Application Note:
Peripheral blood derived mononuclear cells (PBMCs) are important mediators involved in immune surveillance and are actively explored as the foundation of a wide range of therapies [1]. It is convenient to isolate the cells from patients and re-administer them after desired manipulations. There are intensive efforts to genetically modify the cells using vectors that permanently integrate their cargo into cellular genome. Transient expression of transgenes, on the other hand, is more desirable to exert some control over the expression kinetics[2]. Transient expression can be implemented with plasmid DNA (pDNA) or messenger RNA (mRNA) based expression systems [3]. Non-viral delivery of expression systems minimizes any effects on the host genome and leads to a safer intervention. Transfection reagents developed by RJH Biosciences are particularly suitable for this application since they are highly compatible with human cells and achieve elevated levels of delivery. Lipofection has been alternatively explored for modification of primary cells and a number of leading commercial reagents are based on lipid based reagents. This application note summarizes experience with transfection of PBMC (and suspension growing Jurkat Cells) with pDNA and mRNA, comparing commercial lipofection and polymer reagents to a leading reagent developed by RJH Biosciences.

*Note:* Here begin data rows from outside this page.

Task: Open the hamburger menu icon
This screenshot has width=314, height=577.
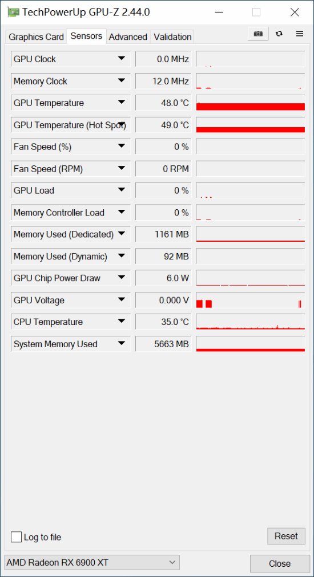Action: [x=300, y=34]
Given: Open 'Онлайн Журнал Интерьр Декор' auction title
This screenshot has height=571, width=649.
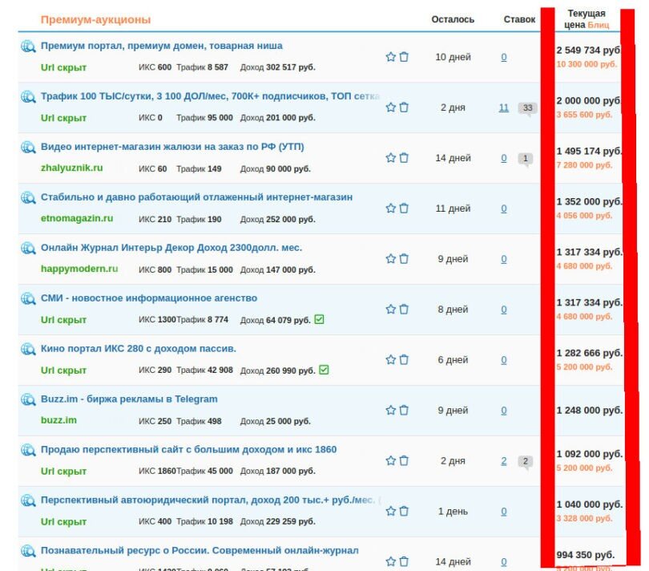Looking at the screenshot, I should 171,248.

To assess efficiency of the transfection reagents in PBMC, we used pDNA and mRNA based expression systems for Green Fluorescent Protein (GFP). Both expression systems were obtained from commercial vendors and GFP expression was investigated after 2 days. Optimal ratios recommended by vendors were used to form the complexes, as well as an excess ratio beyond the recommended range. As shown in Figure 1, GFP expression was readily obtained with ALL-Fect using the pDNA based expression system, which was superior to the lipofection reagents used here.